[WHAT THE EXERCISE ASKS]: Would you please repeat the data exactly as given?

··· TASK INPUT ···

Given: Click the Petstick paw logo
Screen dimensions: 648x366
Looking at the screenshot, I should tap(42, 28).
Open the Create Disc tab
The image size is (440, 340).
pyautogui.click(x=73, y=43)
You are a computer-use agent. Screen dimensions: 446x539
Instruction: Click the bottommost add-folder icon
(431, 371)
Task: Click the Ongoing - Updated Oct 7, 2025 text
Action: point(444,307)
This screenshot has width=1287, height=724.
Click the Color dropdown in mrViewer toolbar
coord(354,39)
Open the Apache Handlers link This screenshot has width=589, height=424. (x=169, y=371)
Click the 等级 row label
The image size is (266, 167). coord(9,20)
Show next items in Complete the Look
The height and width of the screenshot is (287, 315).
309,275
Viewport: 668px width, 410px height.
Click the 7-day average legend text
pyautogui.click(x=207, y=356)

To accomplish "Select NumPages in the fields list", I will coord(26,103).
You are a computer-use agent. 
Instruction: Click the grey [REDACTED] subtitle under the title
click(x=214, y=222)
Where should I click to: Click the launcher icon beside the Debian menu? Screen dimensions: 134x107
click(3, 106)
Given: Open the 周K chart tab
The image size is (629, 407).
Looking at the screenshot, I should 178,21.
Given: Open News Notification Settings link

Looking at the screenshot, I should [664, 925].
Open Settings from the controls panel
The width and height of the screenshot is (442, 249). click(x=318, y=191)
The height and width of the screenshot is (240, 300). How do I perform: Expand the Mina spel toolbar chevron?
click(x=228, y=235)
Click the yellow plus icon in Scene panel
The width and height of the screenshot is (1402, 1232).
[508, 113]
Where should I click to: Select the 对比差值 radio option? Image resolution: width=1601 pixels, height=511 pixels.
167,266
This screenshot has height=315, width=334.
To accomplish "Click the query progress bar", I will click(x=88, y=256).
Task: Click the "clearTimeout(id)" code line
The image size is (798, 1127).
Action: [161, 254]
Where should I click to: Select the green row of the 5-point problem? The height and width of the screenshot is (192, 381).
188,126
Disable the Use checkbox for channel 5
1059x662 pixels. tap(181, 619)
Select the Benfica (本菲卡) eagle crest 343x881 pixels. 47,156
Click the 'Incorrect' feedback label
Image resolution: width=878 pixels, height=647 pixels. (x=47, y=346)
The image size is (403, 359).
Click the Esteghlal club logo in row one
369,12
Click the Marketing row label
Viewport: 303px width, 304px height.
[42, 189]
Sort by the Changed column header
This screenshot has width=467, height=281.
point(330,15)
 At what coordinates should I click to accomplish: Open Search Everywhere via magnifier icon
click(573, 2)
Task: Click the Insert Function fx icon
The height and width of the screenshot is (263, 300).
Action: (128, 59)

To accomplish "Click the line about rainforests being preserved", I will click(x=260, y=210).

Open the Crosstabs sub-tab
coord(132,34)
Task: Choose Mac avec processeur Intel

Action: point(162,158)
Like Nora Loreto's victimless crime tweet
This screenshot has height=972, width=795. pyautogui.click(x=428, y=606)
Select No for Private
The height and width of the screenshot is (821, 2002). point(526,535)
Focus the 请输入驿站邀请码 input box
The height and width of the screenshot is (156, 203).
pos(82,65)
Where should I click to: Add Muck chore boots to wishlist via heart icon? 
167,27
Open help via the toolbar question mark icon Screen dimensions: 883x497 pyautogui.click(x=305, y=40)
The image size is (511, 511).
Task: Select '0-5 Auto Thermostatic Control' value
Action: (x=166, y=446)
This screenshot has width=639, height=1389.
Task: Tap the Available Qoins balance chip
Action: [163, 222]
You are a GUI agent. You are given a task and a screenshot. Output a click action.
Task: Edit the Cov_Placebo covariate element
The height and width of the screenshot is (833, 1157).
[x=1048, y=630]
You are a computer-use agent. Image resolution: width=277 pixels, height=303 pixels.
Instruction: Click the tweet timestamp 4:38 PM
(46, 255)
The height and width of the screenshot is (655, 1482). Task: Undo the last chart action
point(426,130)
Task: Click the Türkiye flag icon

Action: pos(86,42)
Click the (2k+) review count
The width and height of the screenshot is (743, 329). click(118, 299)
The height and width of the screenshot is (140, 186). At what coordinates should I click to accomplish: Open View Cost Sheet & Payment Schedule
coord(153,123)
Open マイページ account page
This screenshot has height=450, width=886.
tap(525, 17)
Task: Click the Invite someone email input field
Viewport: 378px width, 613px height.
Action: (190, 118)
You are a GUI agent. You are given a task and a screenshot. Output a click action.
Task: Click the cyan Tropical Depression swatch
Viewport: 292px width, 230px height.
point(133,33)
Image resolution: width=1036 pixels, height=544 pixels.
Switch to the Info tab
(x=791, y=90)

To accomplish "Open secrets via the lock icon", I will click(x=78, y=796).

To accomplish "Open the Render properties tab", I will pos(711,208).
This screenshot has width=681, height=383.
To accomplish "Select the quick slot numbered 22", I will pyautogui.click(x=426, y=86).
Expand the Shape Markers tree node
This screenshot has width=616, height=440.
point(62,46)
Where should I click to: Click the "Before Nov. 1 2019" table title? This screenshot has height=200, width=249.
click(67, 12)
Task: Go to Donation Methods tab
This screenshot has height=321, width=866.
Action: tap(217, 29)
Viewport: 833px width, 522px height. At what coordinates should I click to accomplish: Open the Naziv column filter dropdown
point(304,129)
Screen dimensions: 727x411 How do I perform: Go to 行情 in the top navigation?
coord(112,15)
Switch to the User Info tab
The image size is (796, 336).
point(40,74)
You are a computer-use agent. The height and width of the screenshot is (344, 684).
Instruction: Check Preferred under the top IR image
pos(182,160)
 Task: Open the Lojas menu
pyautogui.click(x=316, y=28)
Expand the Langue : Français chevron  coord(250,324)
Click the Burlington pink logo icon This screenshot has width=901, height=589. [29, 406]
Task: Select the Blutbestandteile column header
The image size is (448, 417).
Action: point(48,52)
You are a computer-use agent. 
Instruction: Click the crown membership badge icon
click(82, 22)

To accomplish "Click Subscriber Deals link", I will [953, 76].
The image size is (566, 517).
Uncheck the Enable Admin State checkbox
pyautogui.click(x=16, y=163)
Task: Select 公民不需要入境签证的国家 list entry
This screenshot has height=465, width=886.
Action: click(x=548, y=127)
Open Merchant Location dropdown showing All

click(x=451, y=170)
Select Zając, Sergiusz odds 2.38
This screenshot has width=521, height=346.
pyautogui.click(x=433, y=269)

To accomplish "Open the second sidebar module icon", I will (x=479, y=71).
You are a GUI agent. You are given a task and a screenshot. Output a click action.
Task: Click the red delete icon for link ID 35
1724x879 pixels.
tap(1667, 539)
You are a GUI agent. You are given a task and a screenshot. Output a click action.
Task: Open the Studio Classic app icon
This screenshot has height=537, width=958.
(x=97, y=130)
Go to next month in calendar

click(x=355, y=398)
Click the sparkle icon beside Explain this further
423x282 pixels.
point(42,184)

···

[OUTPUT OF THE TASK]:
Given: Click the Petstick paw logo
Screen dimensions: 648x366
Looking at the screenshot, I should tap(42, 28).
Open the Create Disc tab
The image size is (440, 340).
pyautogui.click(x=73, y=43)
You are a computer-use agent. Screen dimensions: 446x539
Instruction: Click the bottommost add-folder icon
(431, 371)
Task: Click the Ongoing - Updated Oct 7, 2025 text
Action: point(444,307)
This screenshot has width=1287, height=724.
Click the Color dropdown in mrViewer toolbar
coord(354,39)
Open the Apache Handlers link This screenshot has width=589, height=424. (x=169, y=371)
Click the 等级 row label
The image size is (266, 167). coord(9,20)
Show next items in Complete the Look
The height and width of the screenshot is (287, 315).
309,275
Viewport: 668px width, 410px height.
Click the 7-day average legend text
pyautogui.click(x=207, y=356)

To accomplish "Select NumPages in the fields list", I will coord(26,103).
You are a computer-use agent. 
Instruction: Click the grey [REDACTED] subtitle under the title
click(x=214, y=222)
Where should I click to: Click the launcher icon beside the Debian menu? Screen dimensions: 134x107
click(3, 106)
Given: Open the 周K chart tab
The image size is (629, 407).
Looking at the screenshot, I should 178,21.
Given: Open News Notification Settings link

Looking at the screenshot, I should [664, 925].
Open Settings from the controls panel
The width and height of the screenshot is (442, 249). click(x=318, y=191)
The height and width of the screenshot is (240, 300). How do I perform: Expand the Mina spel toolbar chevron?
click(x=228, y=235)
Click the yellow plus icon in Scene panel
The width and height of the screenshot is (1402, 1232).
[508, 113]
Where should I click to: Select the 对比差值 radio option? Image resolution: width=1601 pixels, height=511 pixels.
167,266
This screenshot has height=315, width=334.
To accomplish "Click the query progress bar", I will click(x=88, y=256).
Task: Click the "clearTimeout(id)" code line
The image size is (798, 1127).
Action: [161, 254]
Where should I click to: Select the green row of the 5-point problem? The height and width of the screenshot is (192, 381).
188,126
Disable the Use checkbox for channel 5
1059x662 pixels. tap(181, 619)
Select the Benfica (本菲卡) eagle crest 343x881 pixels. 47,156
Click the 'Incorrect' feedback label
Image resolution: width=878 pixels, height=647 pixels. (x=47, y=346)
The image size is (403, 359).
Click the Esteghlal club logo in row one
369,12
Click the Marketing row label
Viewport: 303px width, 304px height.
[42, 189]
Sort by the Changed column header
This screenshot has width=467, height=281.
point(330,15)
 At what coordinates should I click to accomplish: Open Search Everywhere via magnifier icon
click(573, 2)
Task: Click the Insert Function fx icon
The height and width of the screenshot is (263, 300).
Action: (128, 59)

To accomplish "Click the line about rainforests being preserved", I will click(x=260, y=210).

Open the Crosstabs sub-tab
coord(132,34)
Task: Choose Mac avec processeur Intel

Action: point(162,158)
Like Nora Loreto's victimless crime tweet
This screenshot has height=972, width=795. pyautogui.click(x=428, y=606)
Select No for Private
The height and width of the screenshot is (821, 2002). point(526,535)
Focus the 请输入驿站邀请码 input box
The height and width of the screenshot is (156, 203).
pos(82,65)
Where should I click to: Add Muck chore boots to wishlist via heart icon? 
167,27
Open help via the toolbar question mark icon Screen dimensions: 883x497 pyautogui.click(x=305, y=40)
The image size is (511, 511).
Task: Select '0-5 Auto Thermostatic Control' value
Action: (x=166, y=446)
This screenshot has width=639, height=1389.
Task: Tap the Available Qoins balance chip
Action: [163, 222]
You are a GUI agent. You are given a task and a screenshot. Output a click action.
Task: Edit the Cov_Placebo covariate element
The height and width of the screenshot is (833, 1157).
[x=1048, y=630]
You are a computer-use agent. Image resolution: width=277 pixels, height=303 pixels.
Instruction: Click the tweet timestamp 4:38 PM
(46, 255)
The height and width of the screenshot is (655, 1482). Task: Undo the last chart action
point(426,130)
Task: Click the Türkiye flag icon

Action: pos(86,42)
Click the (2k+) review count
The width and height of the screenshot is (743, 329). click(118, 299)
The height and width of the screenshot is (140, 186). At what coordinates should I click to accomplish: Open View Cost Sheet & Payment Schedule
coord(153,123)
Open マイページ account page
This screenshot has height=450, width=886.
tap(525, 17)
Task: Click the Invite someone email input field
Viewport: 378px width, 613px height.
Action: (190, 118)
You are a GUI agent. You are given a task and a screenshot. Output a click action.
Task: Click the cyan Tropical Depression swatch
Viewport: 292px width, 230px height.
point(133,33)
Image resolution: width=1036 pixels, height=544 pixels.
Switch to the Info tab
(x=791, y=90)

To accomplish "Open secrets via the lock icon", I will click(x=78, y=796).

To accomplish "Open the Render properties tab", I will pos(711,208).
This screenshot has width=681, height=383.
To accomplish "Select the quick slot numbered 22", I will pyautogui.click(x=426, y=86).
Expand the Shape Markers tree node
This screenshot has width=616, height=440.
point(62,46)
Where should I click to: Click the "Before Nov. 1 2019" table title? This screenshot has height=200, width=249.
click(67, 12)
Task: Go to Donation Methods tab
This screenshot has height=321, width=866.
Action: tap(217, 29)
Viewport: 833px width, 522px height. At what coordinates should I click to accomplish: Open the Naziv column filter dropdown
point(304,129)
Screen dimensions: 727x411 How do I perform: Go to 行情 in the top navigation?
coord(112,15)
Switch to the User Info tab
The image size is (796, 336).
point(40,74)
You are a computer-use agent. The height and width of the screenshot is (344, 684).
Instruction: Check Preferred under the top IR image
pos(182,160)
 Task: Open the Lojas menu
pyautogui.click(x=316, y=28)
Expand the Langue : Français chevron  coord(250,324)
Click the Burlington pink logo icon This screenshot has width=901, height=589. [29, 406]
Task: Select the Blutbestandteile column header
The image size is (448, 417).
Action: point(48,52)
You are a computer-use agent. 
Instruction: Click the crown membership badge icon
click(82, 22)

To accomplish "Click Subscriber Deals link", I will [953, 76].
The image size is (566, 517).
Uncheck the Enable Admin State checkbox
pyautogui.click(x=16, y=163)
Task: Select 公民不需要入境签证的国家 list entry
This screenshot has height=465, width=886.
Action: click(x=548, y=127)
Open Merchant Location dropdown showing All

click(x=451, y=170)
Select Zając, Sergiusz odds 2.38
This screenshot has width=521, height=346.
pyautogui.click(x=433, y=269)

To accomplish "Open the second sidebar module icon", I will (x=479, y=71).
You are a GUI agent. You are given a task and a screenshot. Output a click action.
Task: Click the red delete icon for link ID 35
1724x879 pixels.
tap(1667, 539)
You are a GUI agent. You are given a task and a screenshot. Output a click action.
Task: Open the Studio Classic app icon
This screenshot has height=537, width=958.
(x=97, y=130)
Go to next month in calendar

click(x=355, y=398)
Click the sparkle icon beside Explain this further
423x282 pixels.
point(42,184)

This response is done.